** START OF Article **

He Is Psychometric () is a 2019 South Korean television series starring Park Jin-young, Shin Ye-eun, Kim Kwon, and Kim Da-som. It aired on tvN's Mondays and Tuesdays at 21:30 KST time slot from March 11 to April 30, 2019.

Synopsis
After losing his parents in a fire, Lee Ahn (Park Jin-young) acquires the power of psychometry, the ability to read a person or an object's past through physical contact, and he decides to use it to combat criminals. While he does not know how to control his power yet, he meets Yoon Jae-in (Shin Ye-eun) who tries her best to hide her painful secrets. Together with his foster guardian, prosecutor Kang Sung-mo (Kim Kwon), and the latter's colleague, investigator Eun Ji-soo (Kim Da-som), they team up to solve an elusive case that has been haunting the lives of Ahn, Sung-mo, and Jae-in. The case revolves around the life of prosecutor Kang, and his parents who were the main cause of fire. Jae-in and Lee Ahn heal each other through their past, present, and future to find the culprit.

** END OF Article **
** START OF Dataset excerpt **

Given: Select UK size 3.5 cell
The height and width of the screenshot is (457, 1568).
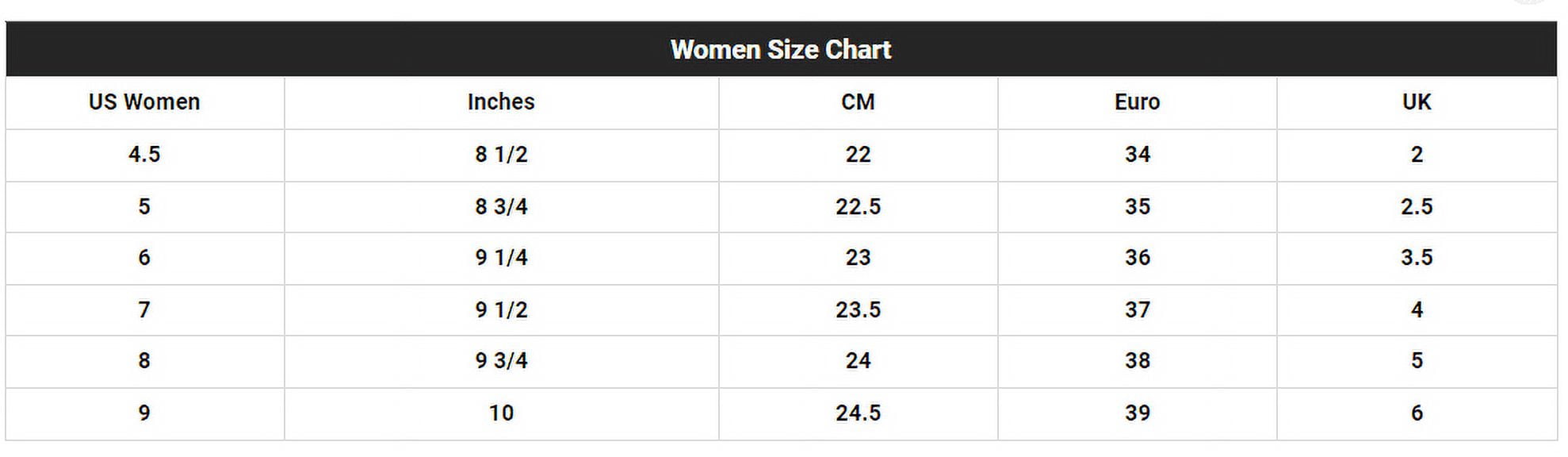Looking at the screenshot, I should pyautogui.click(x=1417, y=258).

** END OF Dataset excerpt **

• What to do: Copy the stretch of the He Is Psychometric article from "He Is Psychometric" through "April 30, 2019.", swapping "tvN" for "OCN".

• Worked answer:
He Is Psychometric () is a 2019 South Korean television series starring Park Jin-young, Shin Ye-eun, Kim Kwon, and Kim Da-som. It aired on OCN's Mondays and Tuesdays at 21:30 KST time slot from March 11 to April 30, 2019.